BACKGROUND: The MYC oncogene has long been established as a central driver in many types of human cancers including colorectal cancer. However, the realization of MYC-targeting therapies remains elusive; as a result, synthetic lethal therapeutic approaches are alternatively being explored. A synthetic lethal therapeutic approach aims to kill MYC-driven tumors by targeting a certain co-regulator on the MYC pathway. PATIENTS AND METHODS: We analyzed copy number and expression profiles from 130 colorectal cancer tumors together with publicly available datasets to identify co-regulators on the MYC pathway. Candidates were functionally tested by in vitro assays using colorectal cancer and normal fibroblast cell lines. Additionally, survival analyses were carried out on another 159 colorectal cancer patients and public datasets. RESULTS: Our in silico screening identified two MYC co-regulator candidates, AURKA and TPX2, which are interacting mitotic regulators located on chromosome 20q. We found the two candidates showed frequent co-amplification with the MYC locus while expression levels of MYC and the two genes were positively correlated with those of MYC downstream target genes across multiple cancer types. In vitro, the aberrant expression of MYC, AURKA and TPX2 resulted in more aggressive anchorage-independent growth in normal fibroblast cells.

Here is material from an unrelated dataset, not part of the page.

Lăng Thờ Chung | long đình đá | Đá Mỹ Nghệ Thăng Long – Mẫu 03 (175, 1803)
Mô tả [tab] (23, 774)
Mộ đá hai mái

Furthermore, knockdown of AURKA or TPX2, or treatment with an AURKA-specific inhibitor effectively suppressed the proliferation of MYC-expressing colorectal cancer cells. Additionally, combined high expression of MYC, AURKA and TPX2 proved to be a poor prognostic indicator of colorectal cancer patient survival. CONCLUSIONS: Through bioinformatic analyses and experiments, we proposed TPX2 and AURKA as novel co-regulators on the MYC pathway. Inhibiting the AURKA/TPX2 axis would be a novel synthetic lethal therapeutic approach for MYC-driven cancers.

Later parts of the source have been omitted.